I had taken the short drive from my home to downtown for the 5:30 movie and found Main Street crowded by hundreds of festive people wearing clothes of many bright colors. It was the Gay Pride parade, very well-attended by people of all ages, although mostly youths and families.
Street barriers go up the First Friday of each month enabling people with strollers and dogs, and kids on skateboards, to enjoy the shopping, food, music and laughter without traffic concerns. You could see real pride in the marchers, both for their beliefs and for the community’s support.
When it was time for the movie I reluctantly left the street and entered the Crystal Theater, a local institution in itself. The documentary film (“Whitewashed”) described the country’s efforts to destroy Native American cultures by forcibly separating children as young as 5 from their families and sending them to boarding schools, where they were denied their native languages, songs, dance, appearance and history. Powerfully, the film’s clearly stated objective was not to induce guilt, but rather to tell the painful truth, so long hidden.

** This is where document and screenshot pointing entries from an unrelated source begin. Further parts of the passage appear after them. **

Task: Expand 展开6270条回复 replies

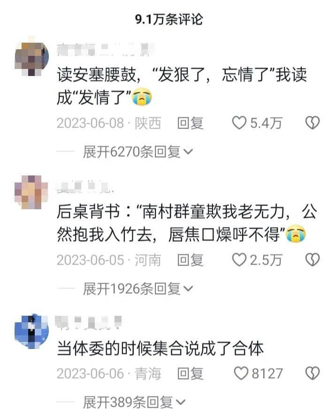Action: point(138,152)
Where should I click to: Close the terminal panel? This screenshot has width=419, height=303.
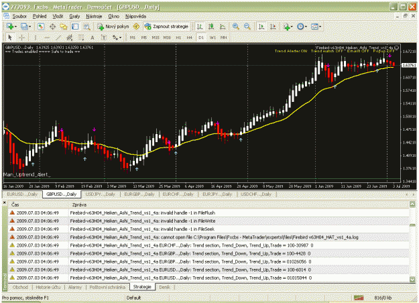4,203
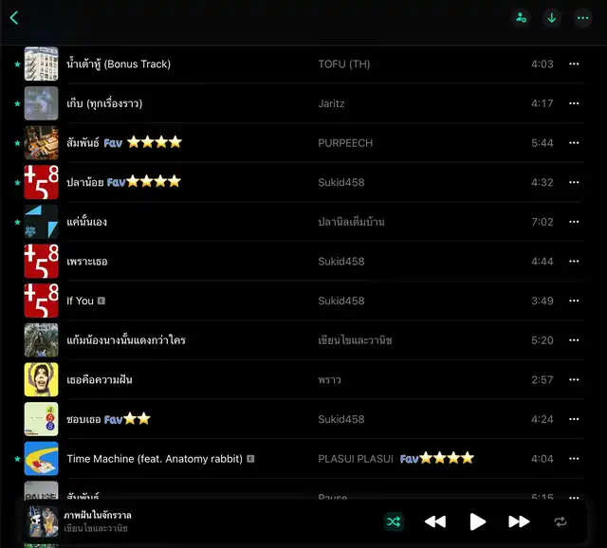The image size is (607, 548).
Task: Select the song If You
Action: point(80,301)
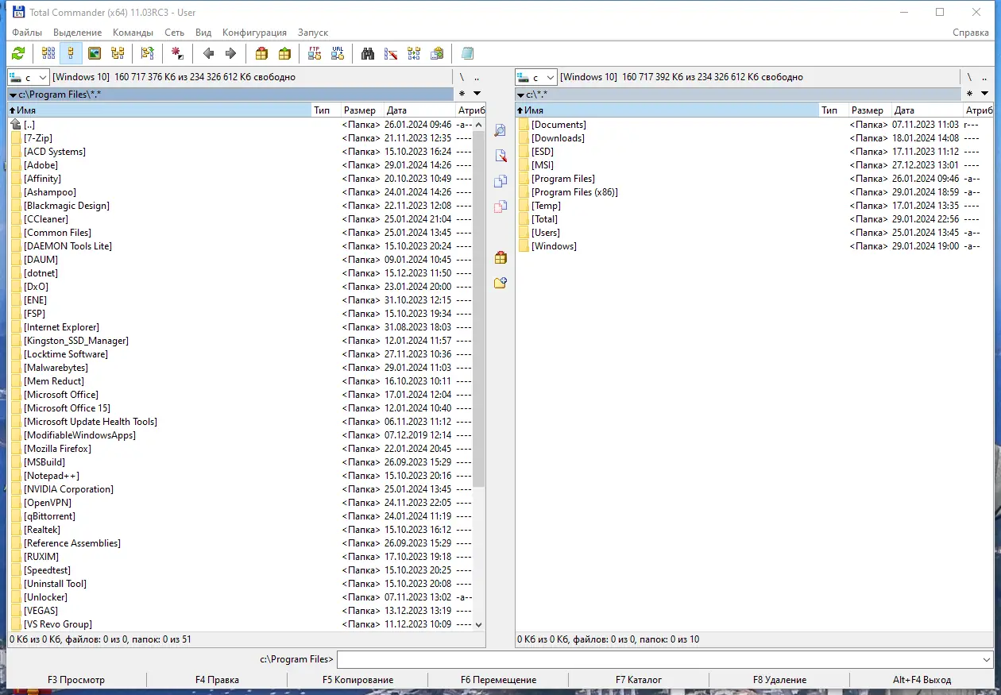
Task: Go back with the left arrow icon
Action: (x=208, y=53)
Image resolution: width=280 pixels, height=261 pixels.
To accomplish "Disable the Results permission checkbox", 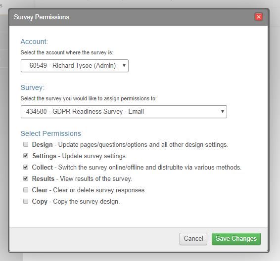I will tap(26, 178).
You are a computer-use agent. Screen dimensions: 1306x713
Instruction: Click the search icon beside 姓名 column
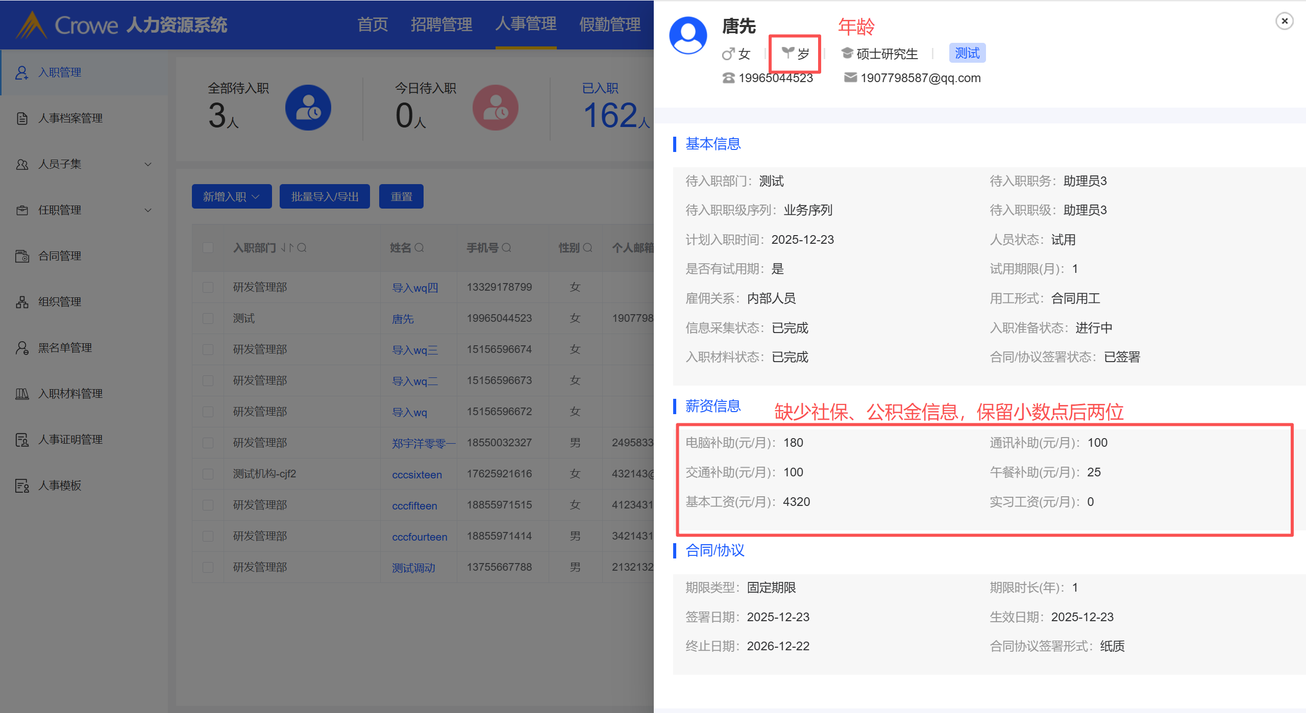[420, 248]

I’m writing this letter because today I participated in the America that I most love, and I was touched by the experience. I feel deeply that the significance of these three events happening together should not be overlooked as just another day, but a special one.
People sometimes say that they want to read happy news in place of what has been done to whom, but that just doesn’t sell. Well, today I was privileged to be a part of the other, and it made me happy.